A survivor of the 1999 Columbine High School massacre has argued that school shootings should be “politicized” to propel meaningful change in the wake of the Uvalde tragedy. 

In an op-ed for NBC News, Craig Nason — who was a student at Columbine when two seniors at the school shot and killed 12 fellow high schoolers and a teacher — said that Americans should prioritize making similar shootings a political issue. 

“Politicians love to tell us not to ‘politicize these tragedies’ following mass shootings. But that statement itself is a political demand — one that protects the status quo,” he wrote.

According to Nason, he “was forced to process the murder of my friends, the trauma of my community, and the unique attention the world paid to my experience,” and added that “political solutions” should be expected from U.S. leaders.

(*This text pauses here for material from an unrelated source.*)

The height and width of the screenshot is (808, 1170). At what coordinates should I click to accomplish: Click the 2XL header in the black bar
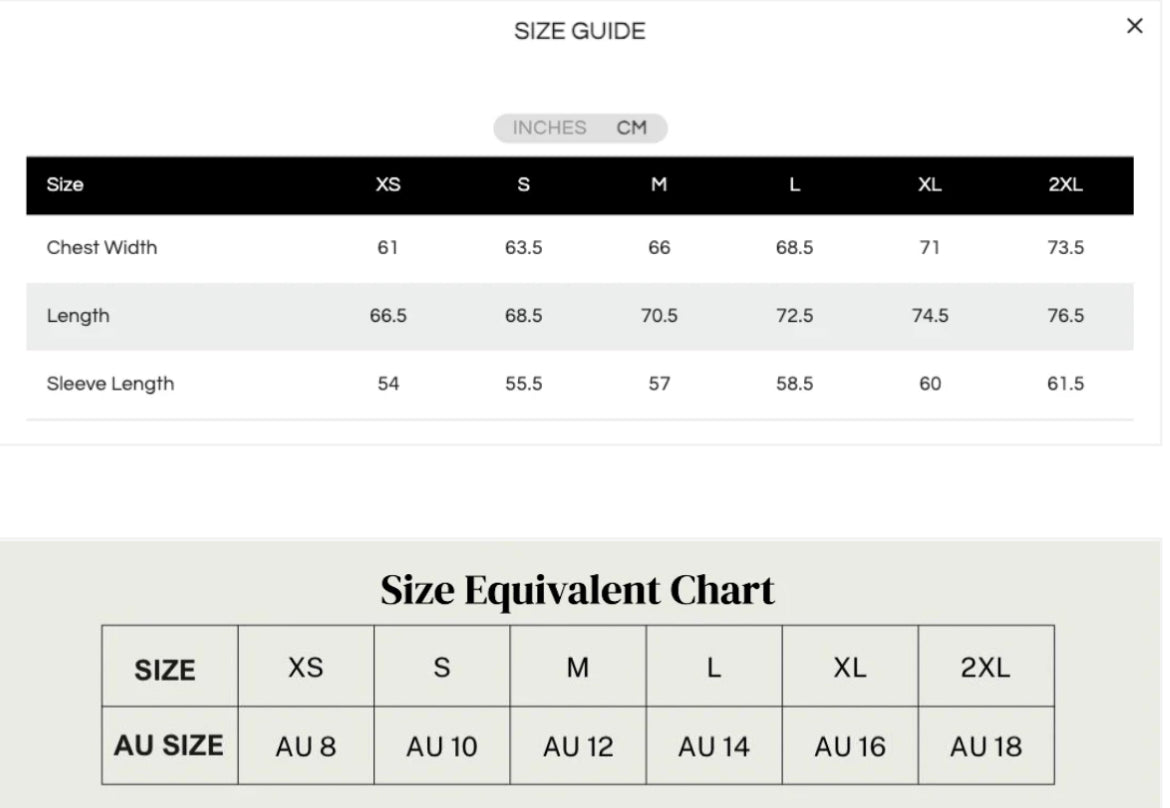pyautogui.click(x=1065, y=185)
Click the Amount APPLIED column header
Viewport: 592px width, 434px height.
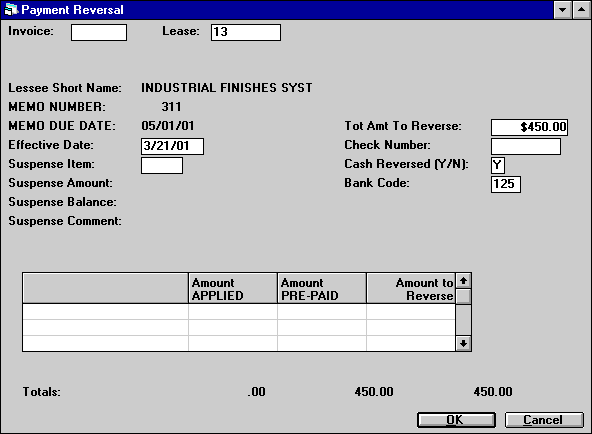(233, 289)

He wrote that in 1999, many considered the Columbine shooting to be a “once-in-a-generation type of tragedy” and something few others in the U.S. would ever experience. He would “never have dreamed my nightmare would become America’s new normal,” he added. “But now mass gun violence in the United States happens with breathtaking frequency.”

Nason said that the U.S. “vowed to never forget Columbine” but instead “the opposite has happened.”

“Virginia Tech. Aurora. Newtown. Orlando. Las Vegas. Parkland. El Paso. Buffalo. Uvalde. It is a burden too heavy,” he wrote.

According to Education Week, a news organization that’s been tracking school shootings since 2018, there had been at least 27 shootings on school property in 2022 as of May 25.

Nason’s opinion piece was published a week after 19 elementary school children and two teachers were killed in the mass shooting at Robb Elementary School, the deadliest school shooting in nearly a decade. 

It comes as Democrats in Congress are contemplating votes on gun reform measures including a federal red-flag law and expanded background checks. However, doubts remain over possible Republican cooperation.